Please answer these questions about the datamodels data page:
1. Which two image classification datasets does the data cover?
2. Which Amazon S3 option is the data stored with?
3. What method was used to estimate the datamodels?

== Text excerpt ==
*-*-*

Data from "Datamodels: Predicting Predictions with Training Data"

Overview

Data from "Datamodels: Predicting Predictions with Training Data"

Here we provide the data used in the paper "Datamodels: Predicting Predictions with Training Data" (arXiv, Blog).

Note that all of the data below is stored on Amazon S3 using the “requester pays” option to avoid a blowup in our data transfer costs (we put estimated AWS costs below)---if you are on a budget and do not mind waiting a bit longer, please contact us at [email protected] and we can try to arrange a free (but slower) transfer.

Citation

To cite this data, please use the following BibTeX entry:

@inproceedings{ilyas2022datamodels,
  title = {Datamodels: Predicting Predictions from Training Data},
  author = {Andrew Ilyas and Sung Min Park and Logan Engstrom and Guillaume Leclerc and Aleksander Madry},
  booktitle = {ArXiv preprint arXiv:2202.00622},
  year = {2022}
}

Overview

We provide the data used in our paper to analyze two image classification datasets: CIFAR-10 and (a modified version of) FMoW.

For each dataset, the data consists of two parts:

  1. Training data for datamodeling, which consists of:
    • Training subsets or "training masks", which are the independent variables of the regression tasks; and
    • Model outputs (correct-class margins and logits), which are the dependent variables of the regression tasks.
  2. Datamodels estimated from this data using LASSO.

For each dataset, there are multiple versions of the data depending on the choice of the hyperparameter α, the subsampling fraction (this is the random fraction of training examples on which each model is trained; see Section 2 of our paper for more information).

*-*-*

== Source excerpt ==
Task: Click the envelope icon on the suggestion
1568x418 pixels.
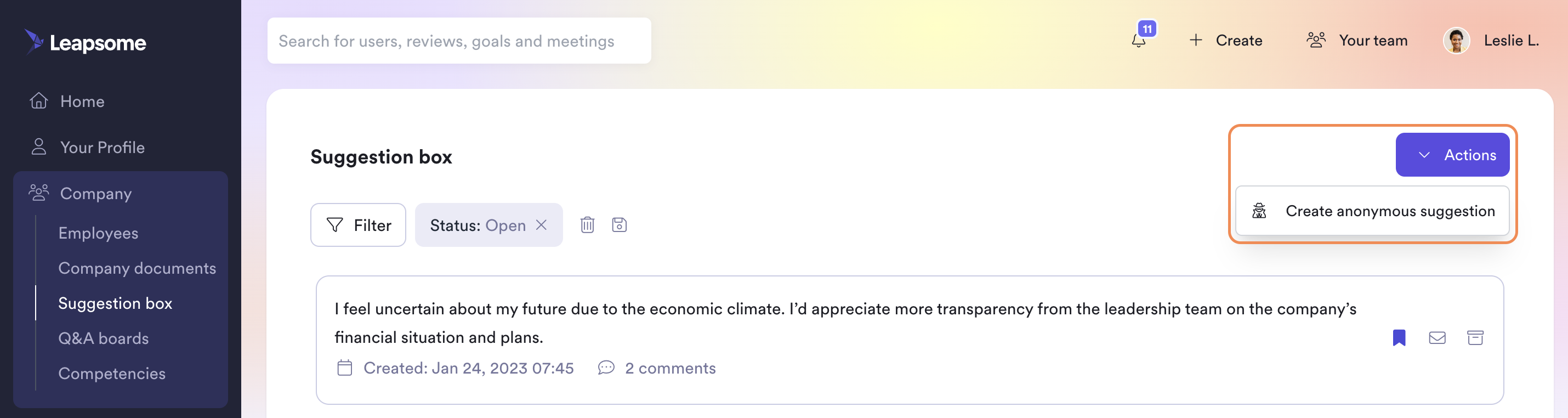Action: point(1436,337)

*-*-*

== The answer ==
1. CIFAR-10 and a modified version of FMoW
2. The "requester pays" option
3. LASSO